By Andi Markell, RD, LD
Medical Science Liaison
Babies in the womb develop rapidly during the third trimester. In these final few months, their internal organs, such as the lungs and the digestive system are maturing, and the surface of their brain is starting to go from smooth to grooved. The placenta is perfectly created to support this fast-paced growth by supplying the fetus with high amounts of protein, calcium, and phosphorus, to help build lean body mass and bones.
When babies are born very early, the rapid growth and specialized nutrition that they would receive in the womb are interrupted. While these preemies are not able to receive nutrition directly into their gut, they still need appropriate nutrition so that their long-term growth is not compromised. As soon as possible, the medical team starts these babies on parenteral nutrition, a type of nutrition that is fed directly into the veins. Parenteral nutrition is not milk, but rather a special substance that includes carbohydrates, protein, and fat as well as vitamins and minerals. Within a few days of life, very small amounts of mother’s milk or donor human milk are introduced to the baby’s diet in order to slowly get the intestines ready to be fed. From that point, feeding volumes are slowly increased until parenteral nutrition can be stopped and all nutrition can consist of human milk. Along with human milk, preemies are given a fortifier to add crucial amounts of protein, calcium, phosphorus, and other vital nutrients to make up for the stepped-up nutrients they would have received in the womb. To maintain a 100% human milk diet – which is ideal for preemies – the fortifier must be made from human milk.
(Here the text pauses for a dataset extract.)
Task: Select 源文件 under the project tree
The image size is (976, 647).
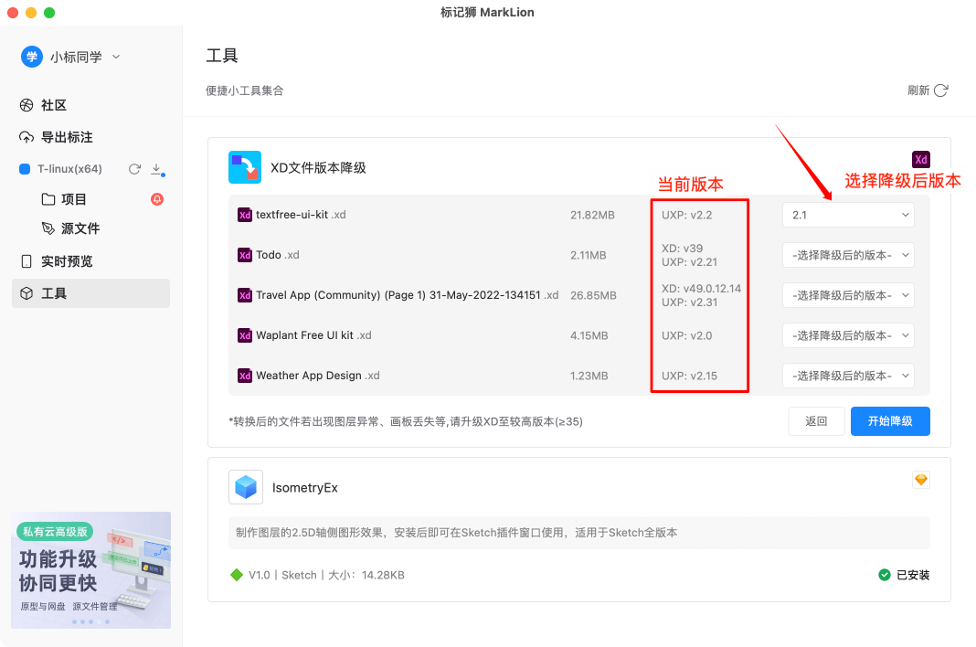Action: pyautogui.click(x=80, y=228)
In the neonatal intensive care unit (NICU), weight, length, and head circumference are measured to ensure that your baby is growing appropriately. One of aims of your preemie’s medical team is to achieve a growth pattern similar to that of a fetus of the same post-conceptual age as your preemie.1
This is important because growth problems in early infancy can have long-lasting negative health effects, such as increased risk of obesity and type 2 diabetes.2
Weight Goal: 15-20 grams per kilogram of body weight per day3
It’s normal for preemies to lose weight right after birth as they leave the fluid-filled uterus. Once they are supported on the right amount of nutrition, weight is measured and should increase daily. But it’s important to note that weight may be influenced by factors such as surgery or medication.
Length Goal: >0.9 centimeters per week3
In the neonatal intensive care unit, length is measured once a week. The most accurate way to measure length is using a length board, or a hard piece of plastic that has a ruler built into it. Length is less likely to be influenced by medical conditions or interventions than weight is.
Head Circumference Goal: >0.9 centimeters per week3
Head circumference is also measured once a week, using a tape measure. Often head circumference is linked to neurodevelopmental outcomes, but it can also be influenced by what is happening medically. For babies born early, the first few months of life are a crucial period of development and the right nutrition is key to maintaining healthy growth. A large focus in the NICU is growing babies the way they would grow in utero – proportional babies with emphasis on weight, length, and head circumference in combination. The health care team works together to make sure that each baby’s individual nutritional needs are met giving them the best possible nutritional start to life.